[Dataset entries]
______________________________

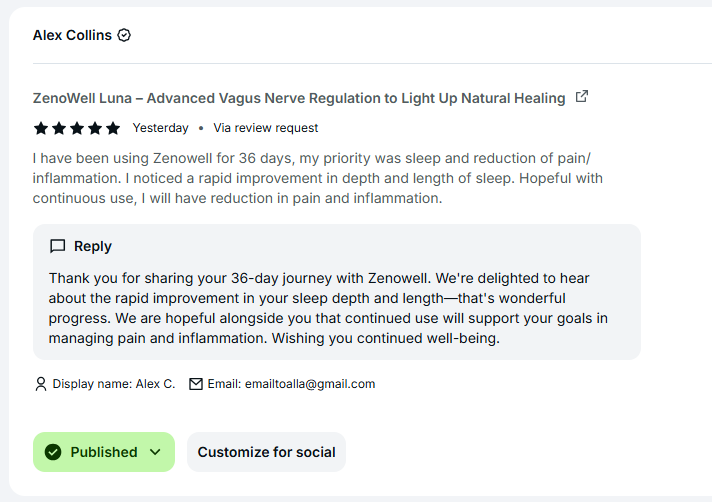Click the Via review request label
This screenshot has height=502, width=712.
tap(266, 128)
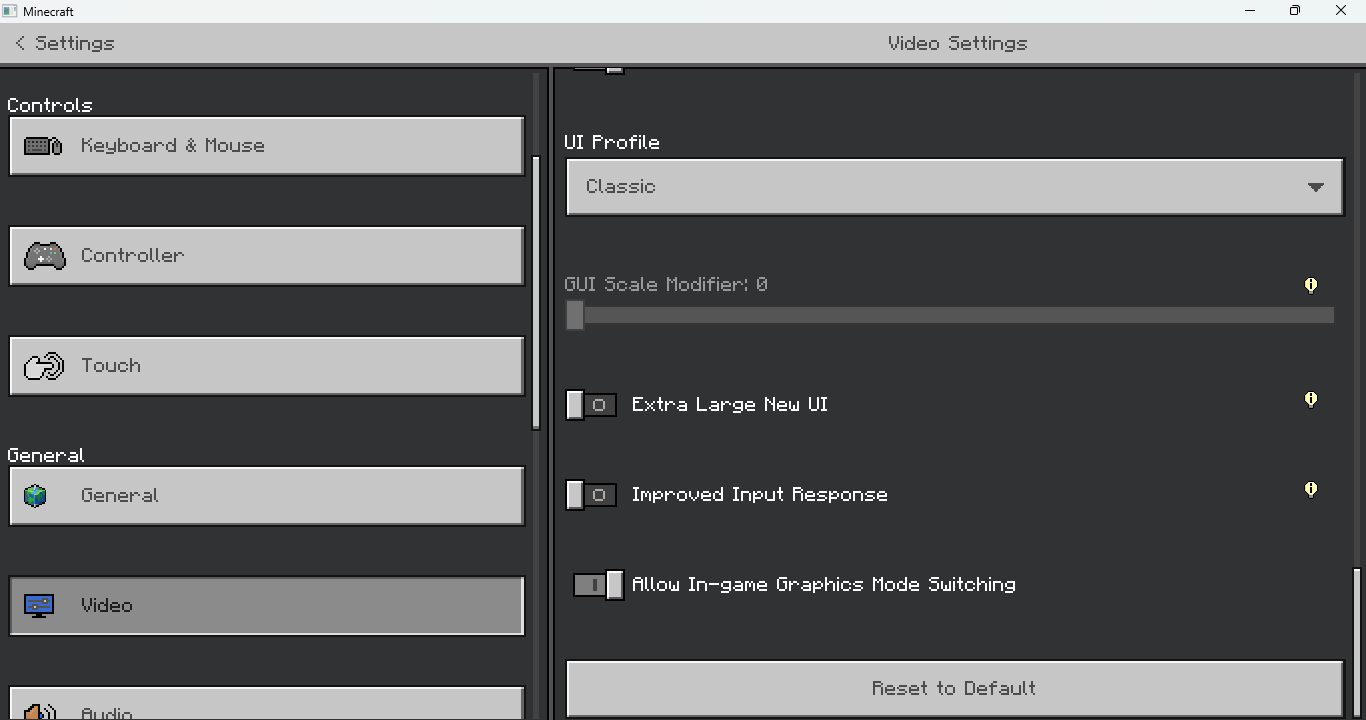Enable the Extra Large New UI toggle
Viewport: 1366px width, 720px height.
click(591, 405)
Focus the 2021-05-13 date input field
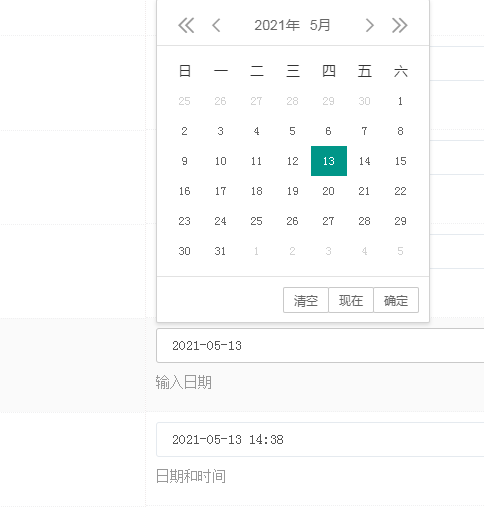Viewport: 484px width, 507px height. [320, 346]
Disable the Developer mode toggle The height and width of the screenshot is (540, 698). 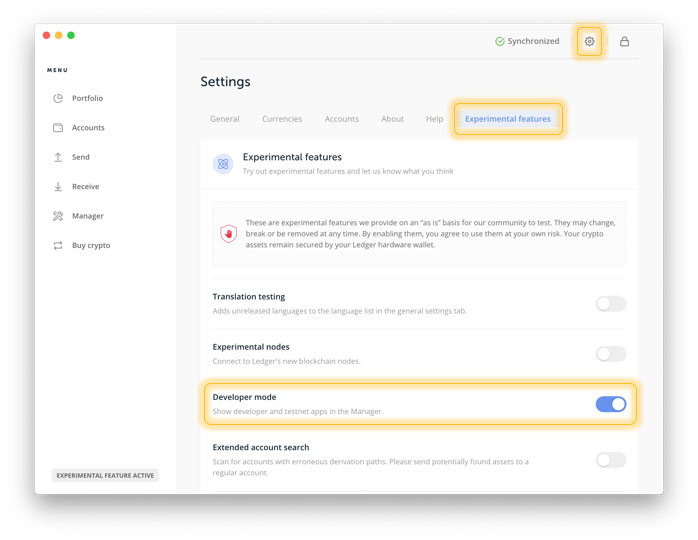611,404
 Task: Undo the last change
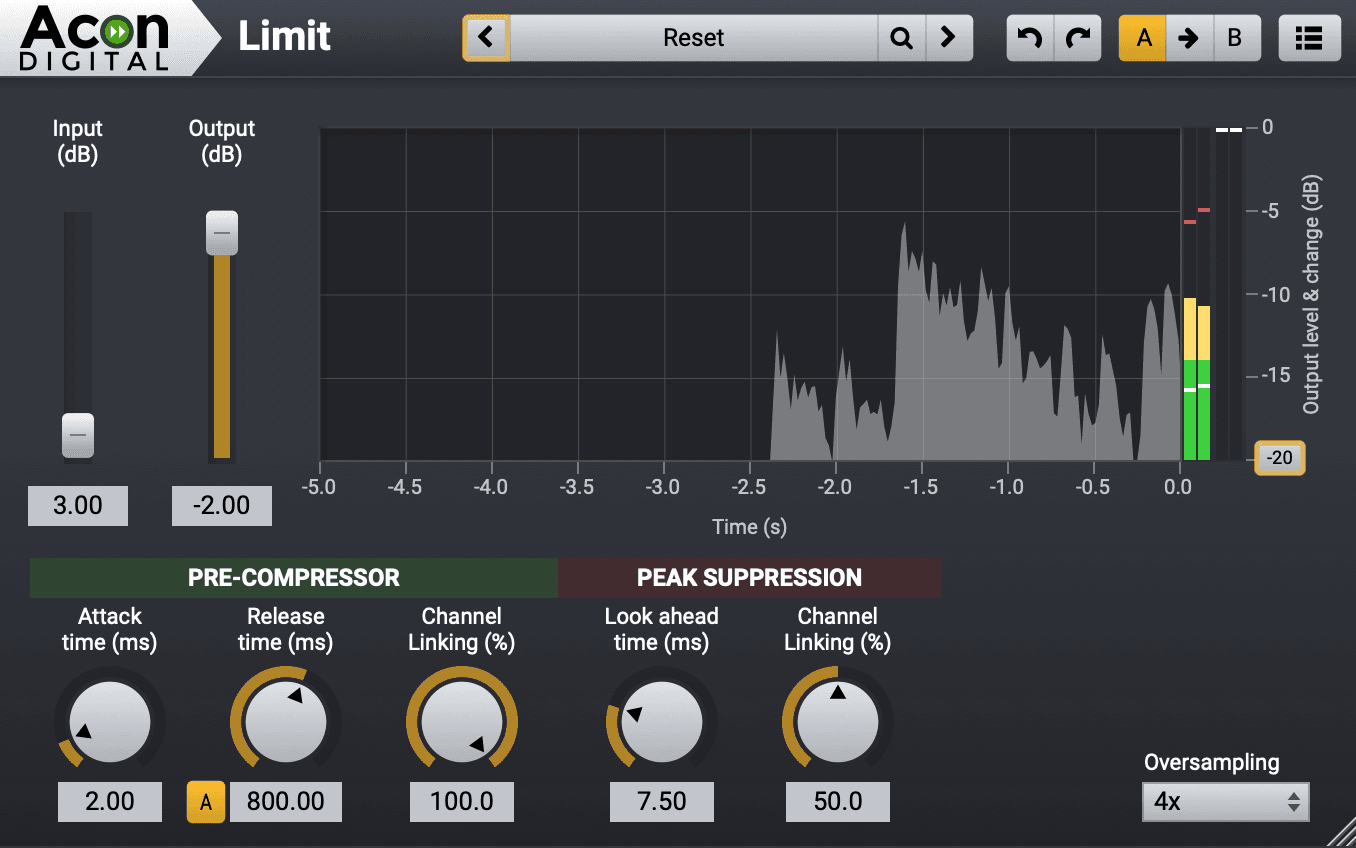1030,38
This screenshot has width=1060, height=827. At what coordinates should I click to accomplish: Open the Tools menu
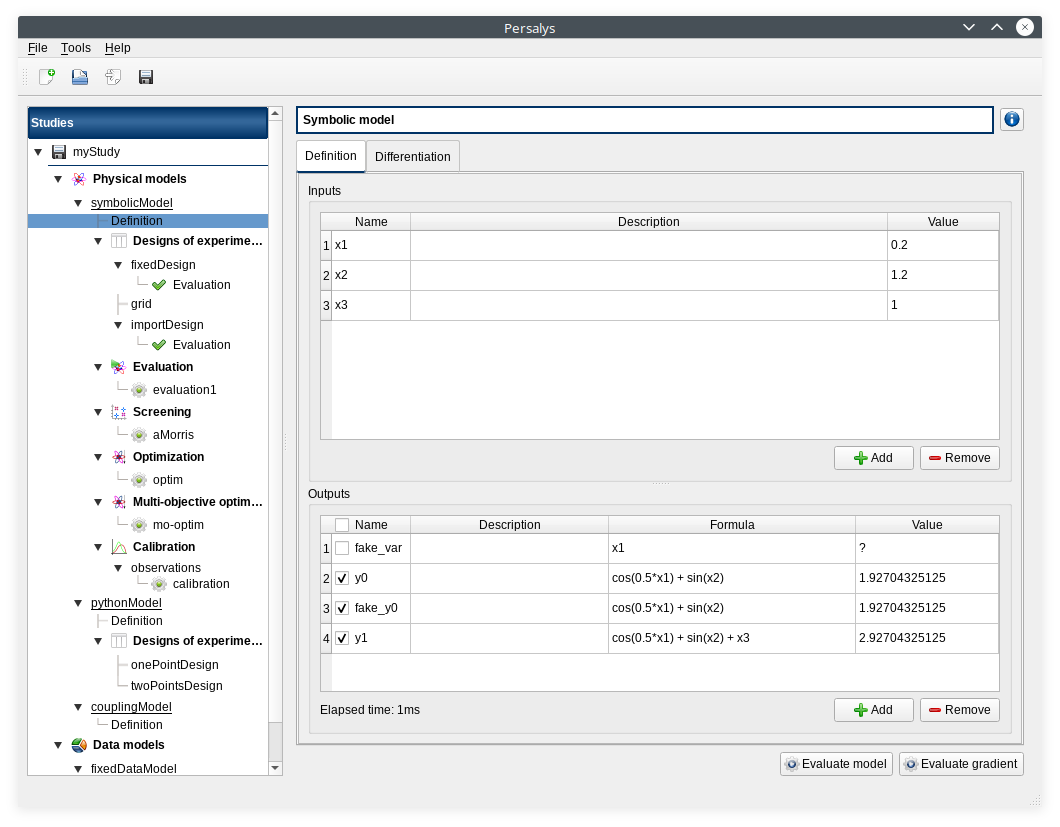click(76, 48)
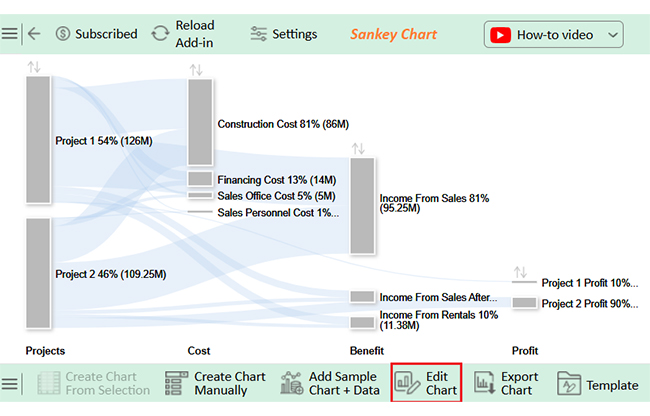Viewport: 650px width, 416px height.
Task: Open the Template folder icon
Action: coord(569,384)
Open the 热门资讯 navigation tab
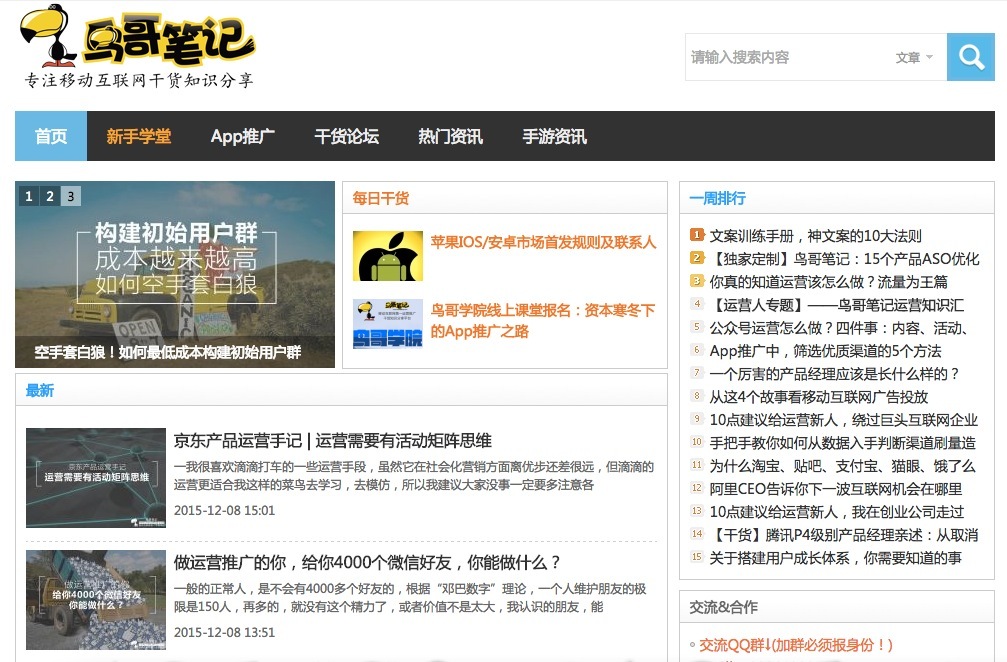The width and height of the screenshot is (1007, 662). [450, 137]
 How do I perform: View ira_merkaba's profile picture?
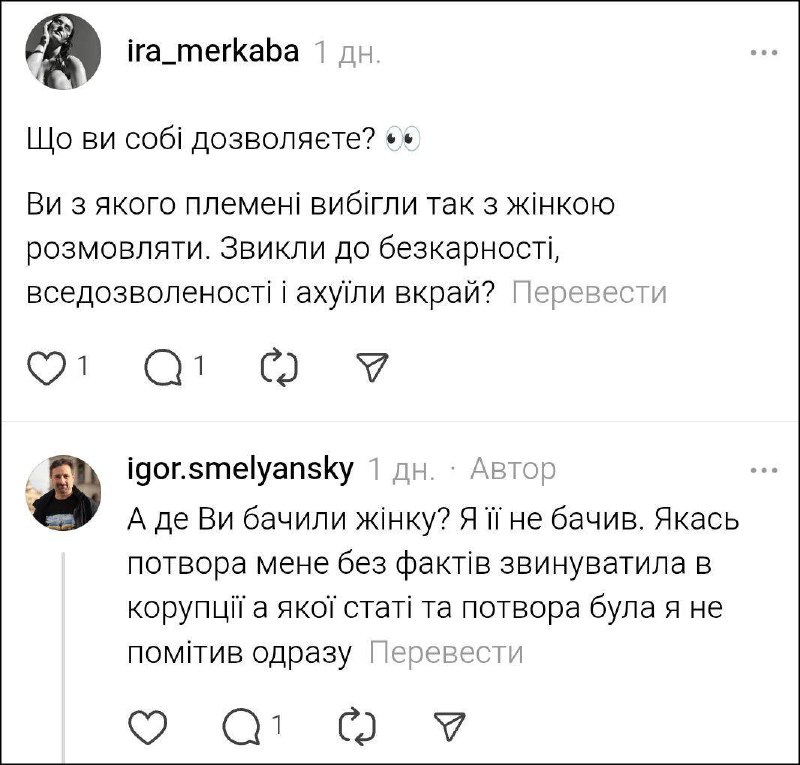[x=62, y=52]
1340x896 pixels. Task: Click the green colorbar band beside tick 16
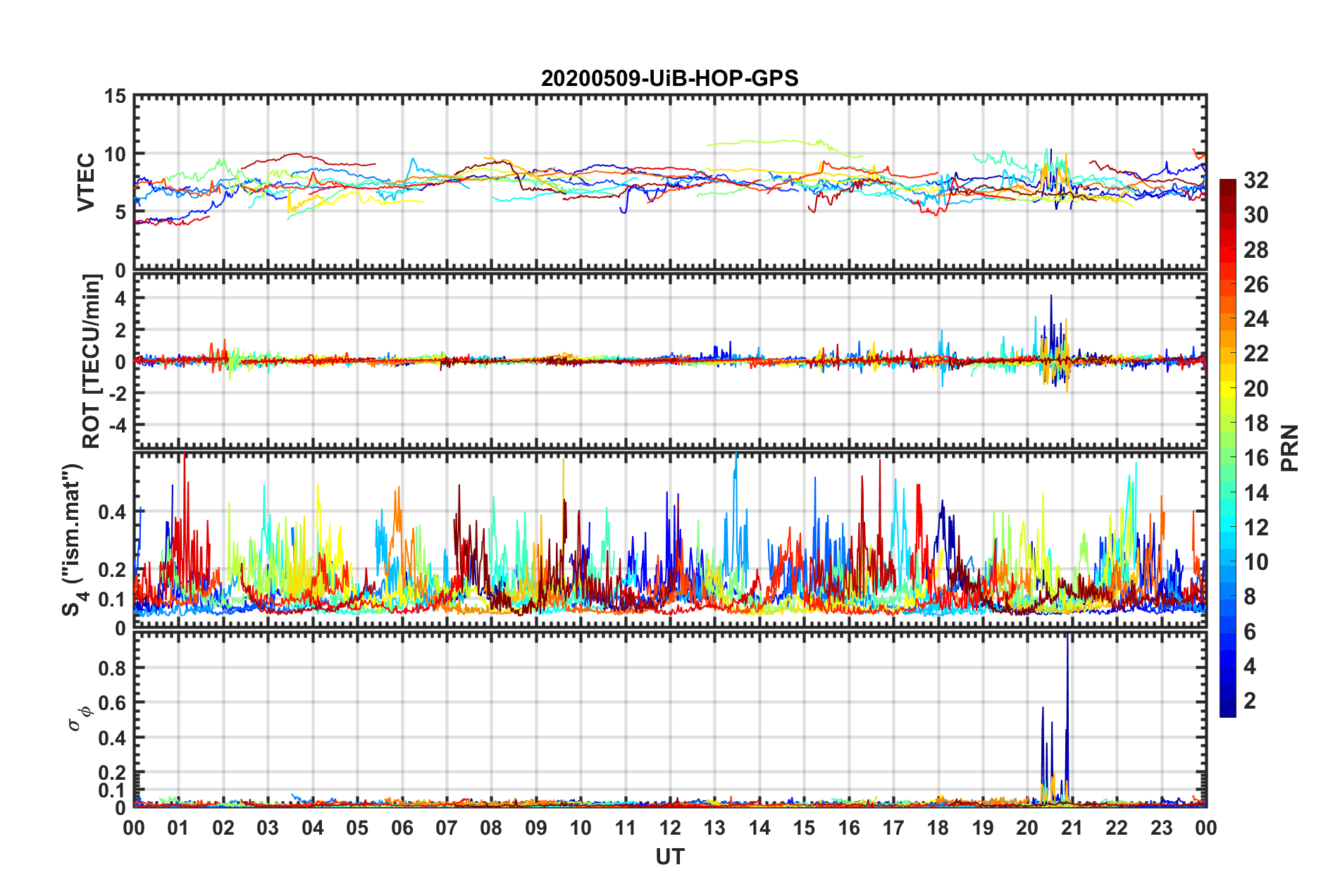coord(1227,458)
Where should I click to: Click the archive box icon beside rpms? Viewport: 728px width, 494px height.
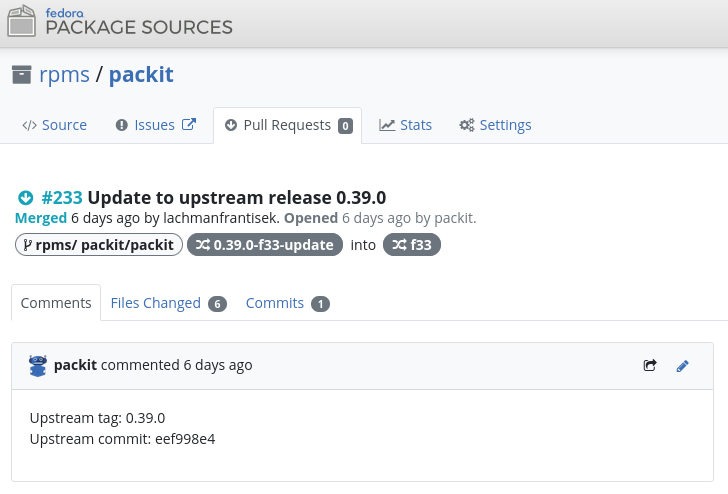coord(21,74)
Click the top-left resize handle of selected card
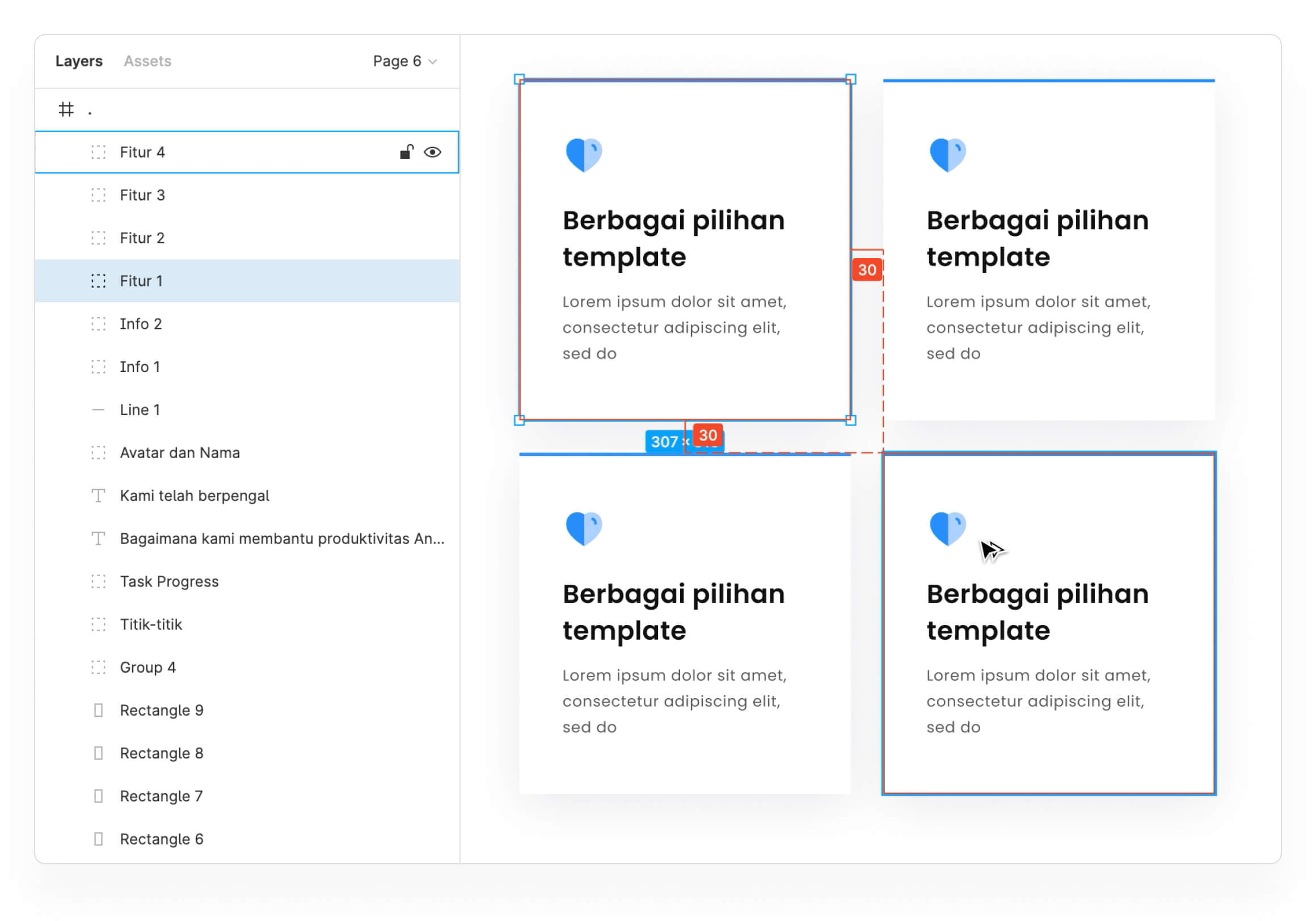 click(519, 79)
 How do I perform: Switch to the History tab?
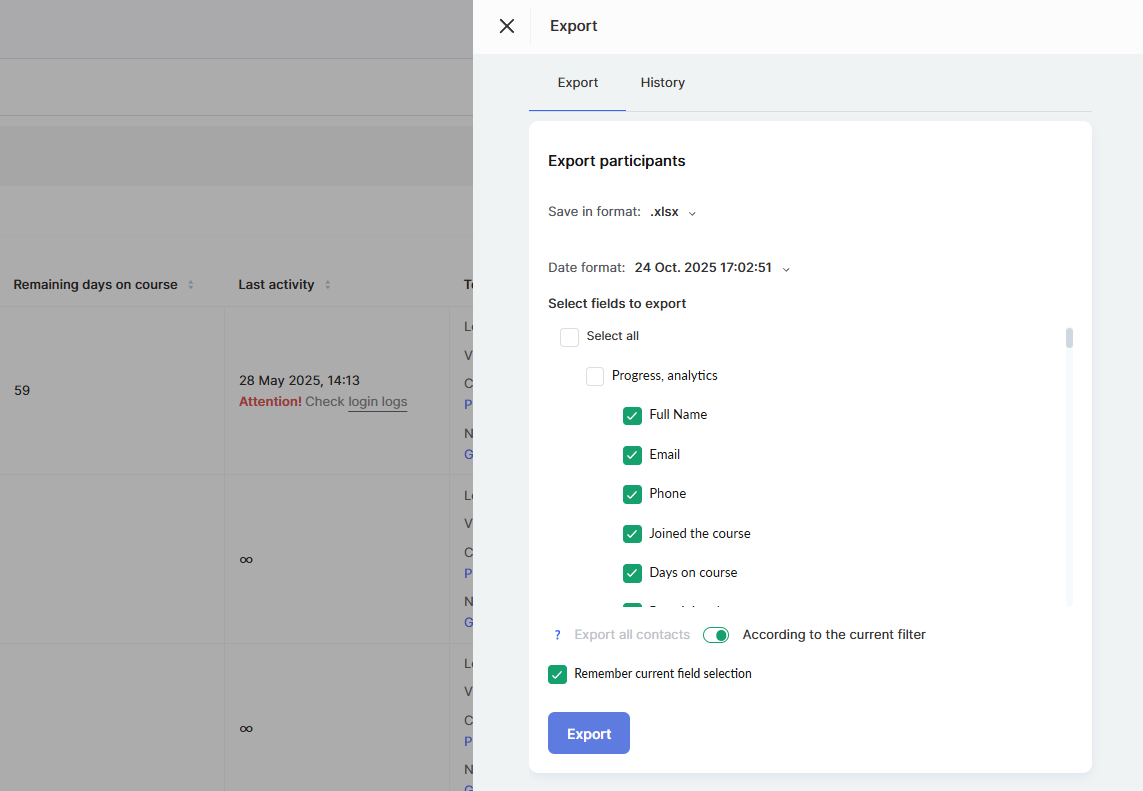tap(662, 83)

______________________________

Quote, without alteration, the lines running from the line containing "Where should I" to the last line of the entries, and include no pictures.

Where should I click to: Click the archive box icon beside rpms? Viewport: 728px width, 494px height.
coord(21,74)
Click the top-left resize handle of selected card
 click(519, 79)
 How do I perform: Switch to the History tab?
tap(662, 83)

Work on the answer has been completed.